Der Gender Care Gap und seine Folgen
Stand: Juli 2025Factsheet
Der Gender Care Gap
Unter Sorgelücke bzw. Gender Care Gap ist der unterschiedliche tägliche Zeitaufwand für die Verrichtung unbezahlter Sorge- und Hausarbeit durch Frauen und Männer zu verstehen. Die gerechte Verteilung unbezahlter Sorgearbeit zwischen den Geschlechtern ist die Voraussetzung, um Frauen ein existenzsicherndes Einkommen und bessere berufliche Chancen zu ermöglichen. Für Männer werden dadurch mehr Spielräume eröffnet, sich stärker an der Sorge- und Hausarbeit zu beteiligen.
Sorgearbeit beinhaltet auch den sogenannten Mental Load.

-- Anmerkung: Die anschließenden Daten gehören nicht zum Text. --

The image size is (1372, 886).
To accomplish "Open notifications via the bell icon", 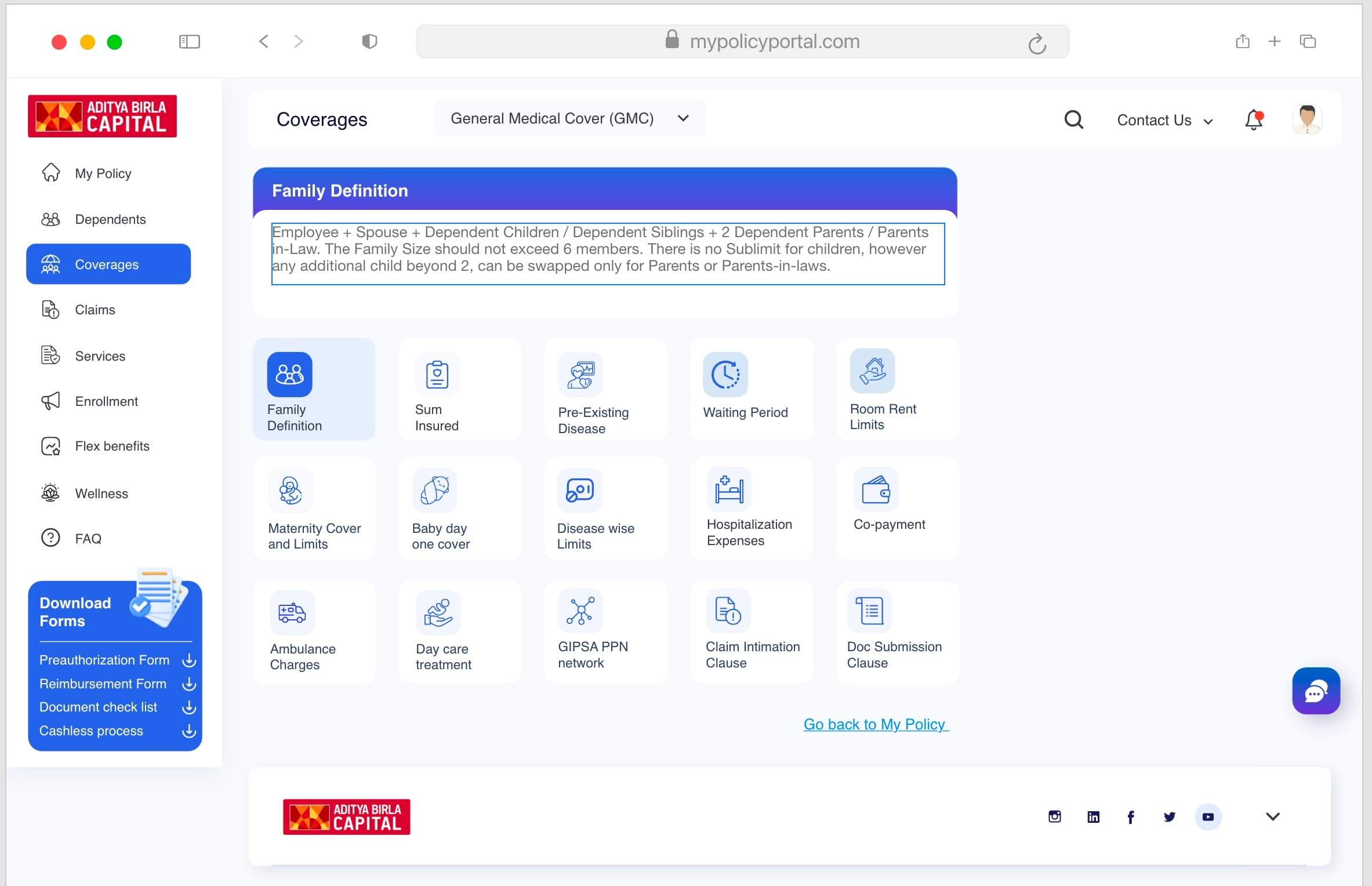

Damit ist die kognitive Belastung durch die unsichtbare Kopfarbeit für die Koordination des Familienalltags und für die Erfüllung der Bedürfnisse aller Beteiligten gemeint, die zu Dauerstress und Überlastung führen kann.
Quelle: Statistisches Bundesamt, Statistischer Bericht, Erhebung zur Zeitverwendung privater Haushalte 2022 (korrigierte Fassung vom 6.6.2025), eigene Darstellung
Der Gender Care Gap in Familien mit Kindern
Die Höhe der Sorgelücke wird von unterschiedlichen Faktoren beeinflusst. Ein wichtiger Faktor ist, ob im Haushalt Kinder leben. In heterosexuellen Paarhaushalten mit Kindern liegt der Gender Care Gap bei 57 Prozent. In Paarhaushalten ohne Kinder beträgt er 37 Prozent.

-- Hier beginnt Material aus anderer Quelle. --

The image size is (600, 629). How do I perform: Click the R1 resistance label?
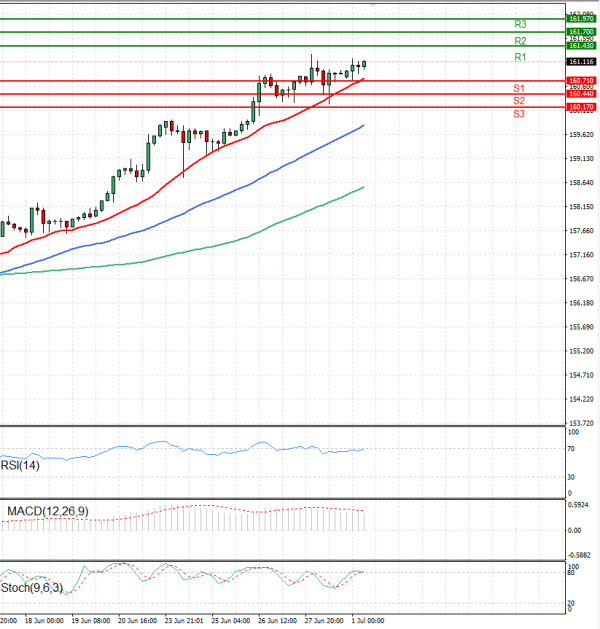coord(520,58)
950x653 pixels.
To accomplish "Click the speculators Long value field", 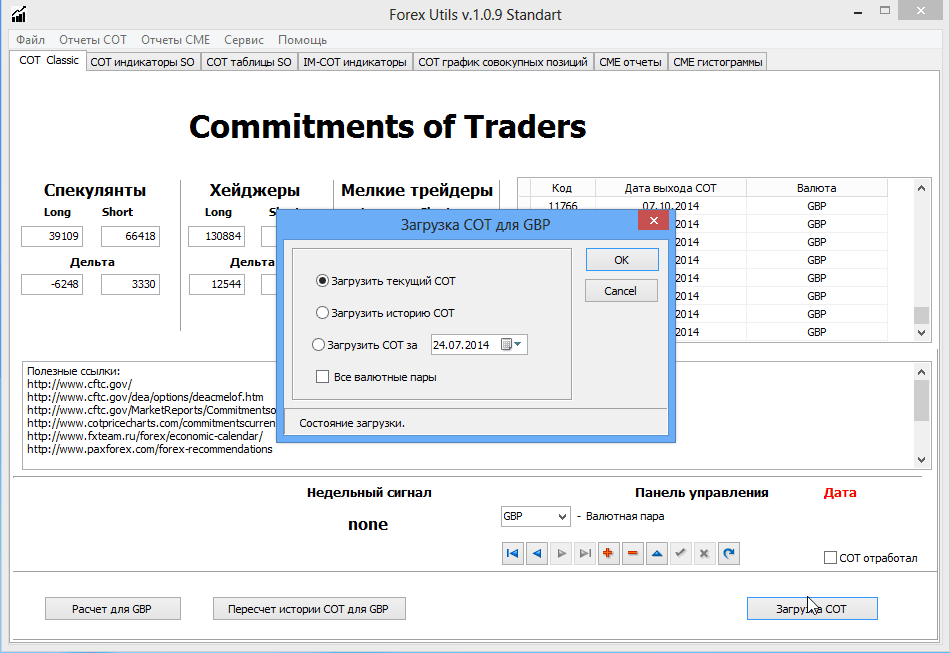I will coord(51,237).
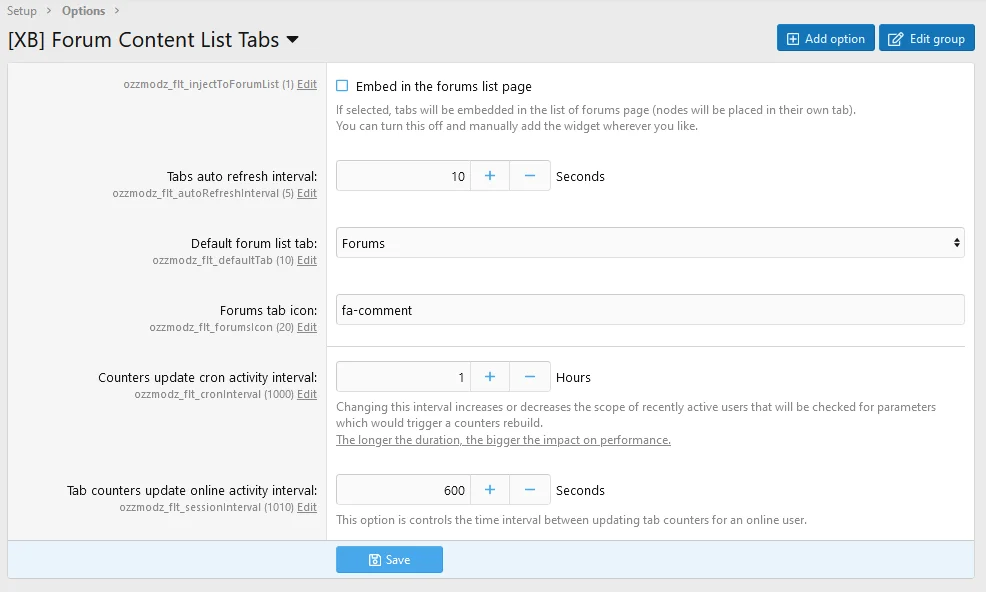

Erwerbskonstellationen in Paarhaushalten vor und nach der Familiengründung
Mit der Geburt des ersten Kindes findet häufig eine Traditionalisierung der Aufgabenteilung statt, die sich auch in späteren Lebensphasen kaum noch ändert. Die Mehrheit der Paare wechselt in ein Modell mit Vollzeiterwerbsarbeit des Vaters und Teilzeiterwerbsarbeit der Mutter mit unterschiedlichem Stundenumfang (das sogenannte Zuverdienst-Modell), das sich in vielen Paarbeziehungen dauerhaft verfestigt.

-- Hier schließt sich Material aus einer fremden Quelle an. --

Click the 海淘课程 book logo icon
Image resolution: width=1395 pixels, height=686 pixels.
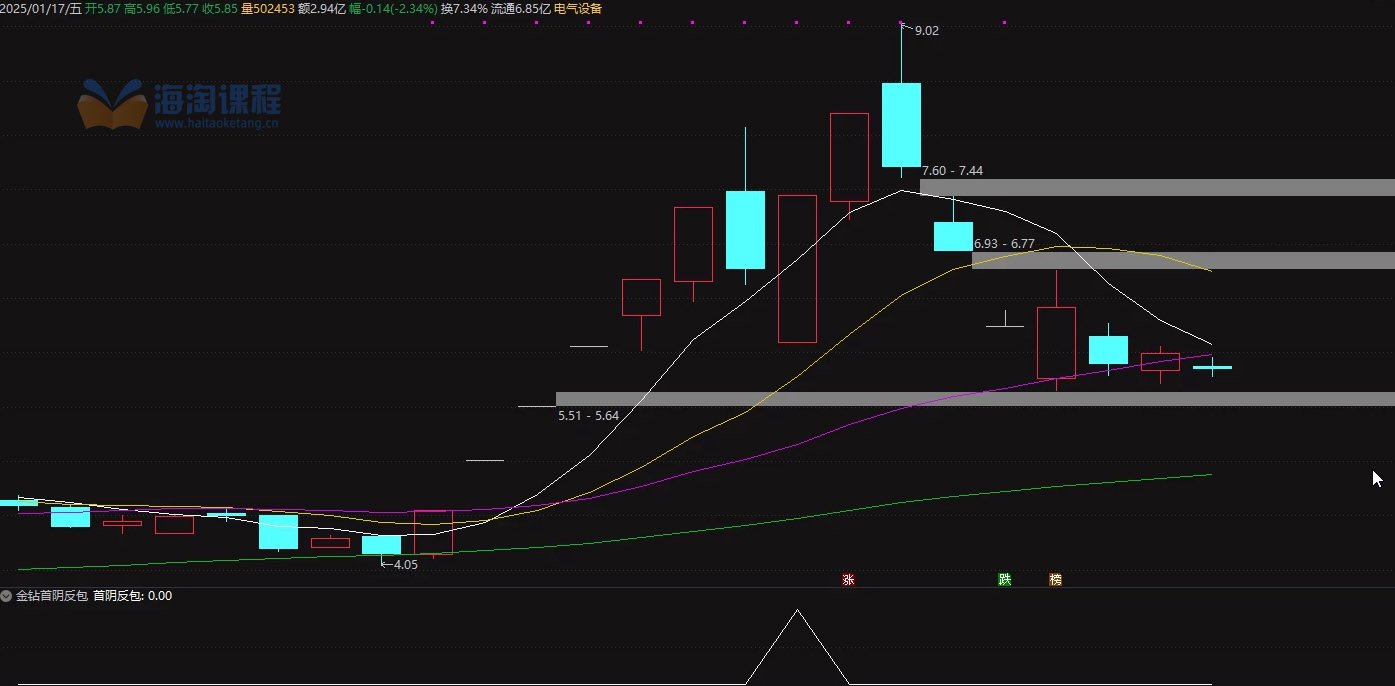click(113, 104)
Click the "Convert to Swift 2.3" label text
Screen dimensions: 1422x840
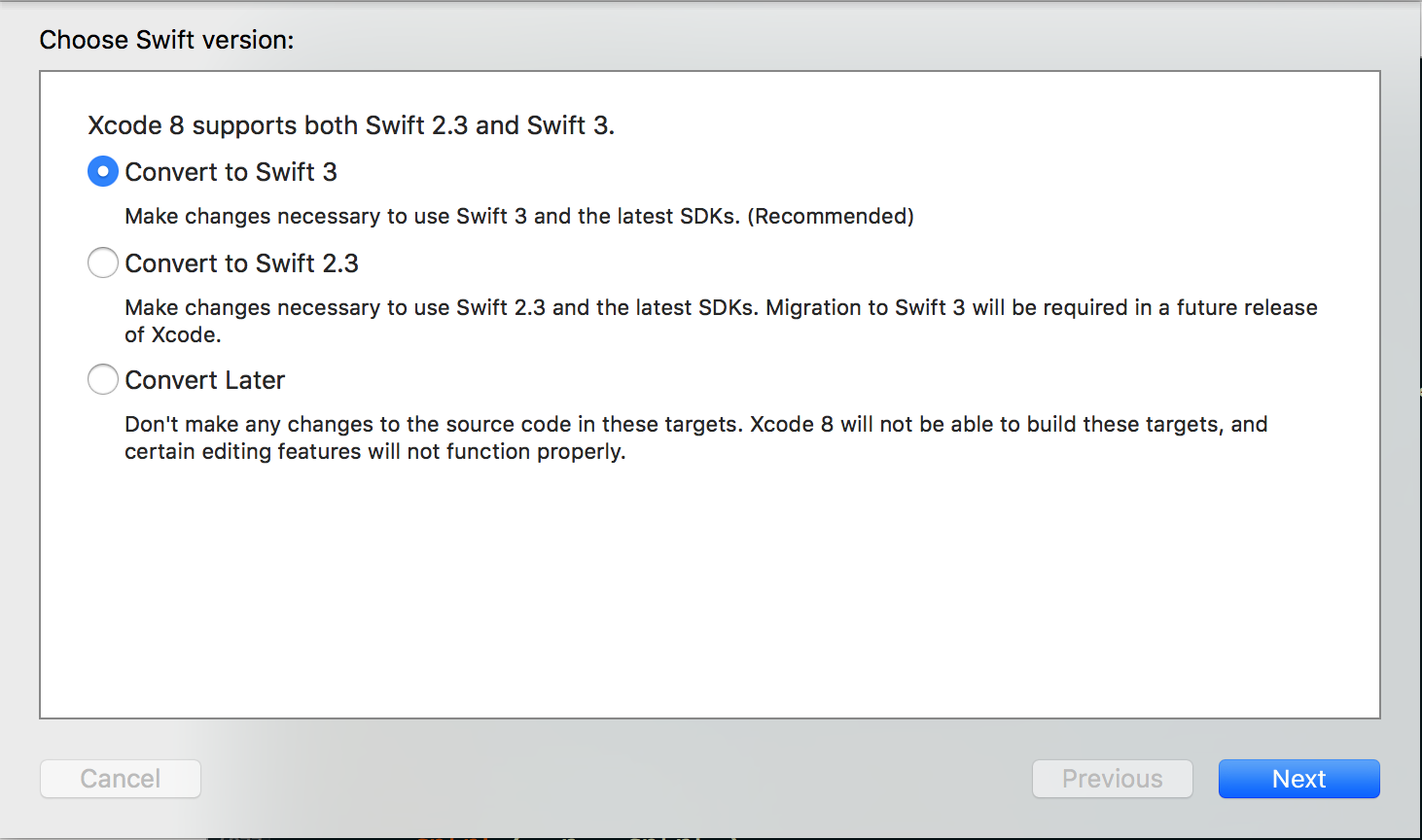(x=241, y=263)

Quelle: WSI GenderDatenPortal, Erwerbskonstellation in Paarhaushalten 2024, S. 2, eigene Darstellung
Der Gender Pension Gap
Im Jahr 2024 erhielten Frauen in Deutschland im Durchschnitt ein um rund 37 Prozent niedrigeres eigenes Alterssicherungseinkommen als Männer (= Gender Pension Gap). Ursächlich dafür sind u. a. die hohen Teilzeitquoten und häufigeren Erwerbsunterbrechungen von Frauen aufgrund von Sorgearbeit sowie Einkommensunterschiede zwischen Frauen und Männern.
Quelle: Statistisches Bundesamt, Gleichstellungsindikatoren: Gender Pension Gap, 2025, eigene Darstellung
Diskrepanz zwischen Wunsch und Wirklichkeit bei Vätern hinsichtlich der Aufteilung der Kinderbetreuung
Viele Väter wünschen sich mehr Zeit mit der Familie, allerdings sind fast alle in Vollzeit erwerbstätig. Die für Sorge- und Hausarbeit zur Verfügung stehende Zeit ist dadurch klar begrenzt. Das zeigt sich beispielsweise bei der Aufteilung der Kinderbetreuung. Die Hälfte der Väter gibt laut aktuellem Väterreport an, etwa die Hälfte der Betreuung übernehmen zu wollen, tatsächlich tun dies jedoch nur 21 Prozent. Noch deutlicher fällt die Diskrepanz bei der Hausarbeit aus. Hier herrscht nach wie vor eine traditionelle Arbeitsteilung vor.